Knicks fans shouldn’t get too excited, though, because it is only a one year deal. If Hezonja plays extremely well, they will have to pony up and pay him next season at the same time they are trying to find room for a maximum contract to add a superstar in the summer of 2019. It won’t be easy to do without jeopardizing the razor thin margin the Knicks have in clearing a maximum salary cap slot for someone like Kyrie Irving, Klay Thompson or even Kawhi Leonard or Kevin Durant.

Even without Hezonja, the Knicks would have to either move Courtney Lee (which might now happen sooner or later) for an expiring contract, stretch Joakim Noah, or both if Porzingis signs his maximum extension before next summer.

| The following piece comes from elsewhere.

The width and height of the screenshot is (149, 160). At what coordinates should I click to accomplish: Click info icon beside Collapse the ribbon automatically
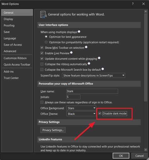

Including Hezonja’s cap hold or additional money in 2019 would put their ability to offer a max offer at serious risk. It would have been ideal to get Hezonja on a one year deal with a team option, but the competition for his services likely prevented that.

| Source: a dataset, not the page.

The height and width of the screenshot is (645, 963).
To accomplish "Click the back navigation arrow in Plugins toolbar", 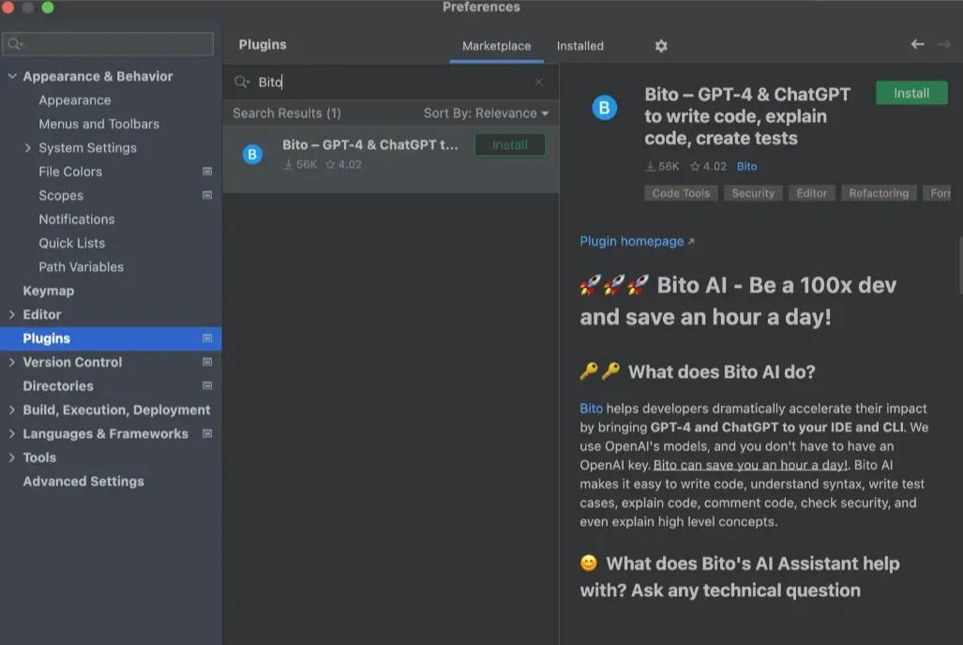I will [x=916, y=43].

Hezonja is a good signing, but the contract’s length limits its long-term impact on the team winning something down the road. That said, it is always better to have another young player with skills with room to improve on the roster. More importantly, it is an excellent signal that Scott Perry is targeting the right kind of players during the Knicks rebuild. In his first big free agent move as Knicks General Manager, he certainly gets better than a passing grade.

Schmeelk’s Snippets

  • The Knicks resigned Luke Kornet to a one-year contract, which was wise given he can protect the rim and hit threes. The Knicks were in need of another big man with Joakim Noah’s status in question (and his injury history), Porzingis’ injury and Kyle O’Quinn unlikely to return. If he can improve his mobility on the perimeter defensively, Kornet can be a valuable player in the league.

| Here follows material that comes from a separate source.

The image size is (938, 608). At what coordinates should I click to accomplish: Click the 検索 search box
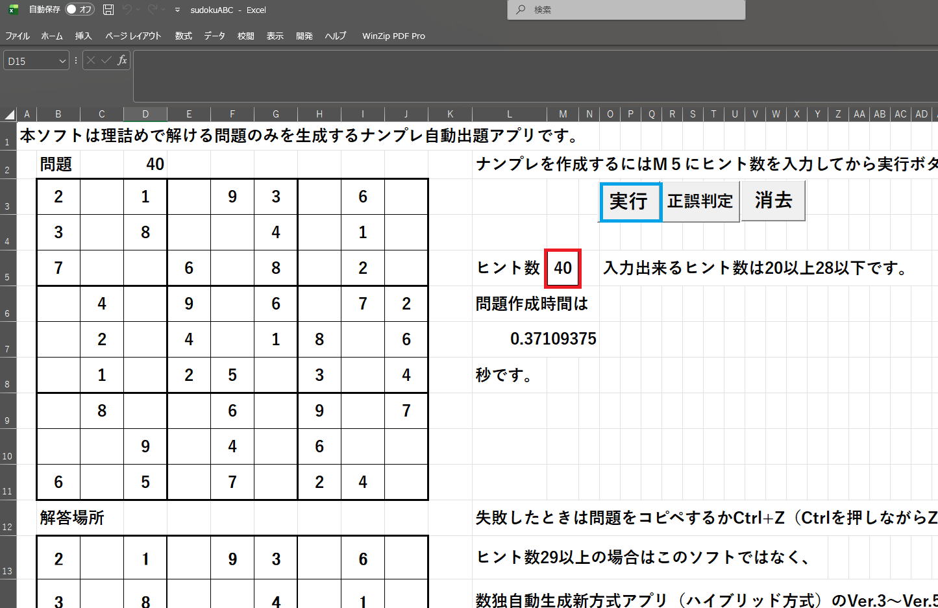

  • Ian Begley of ESPN New York also reported the team is interested in bringing back Isaiah Hicks, who was on a two way contract last year. I didn’t see much from him last year that makes me think he is a useful NBA player, but perhaps the Knicks think differently. We’ll see.
  • Finally, the Knicks should be fervently looking for a landing spot for Courtney Lee. He is over thirty and could be useful on a winning team. The Knicks would need an expiring contract and perhaps a low level asset in return.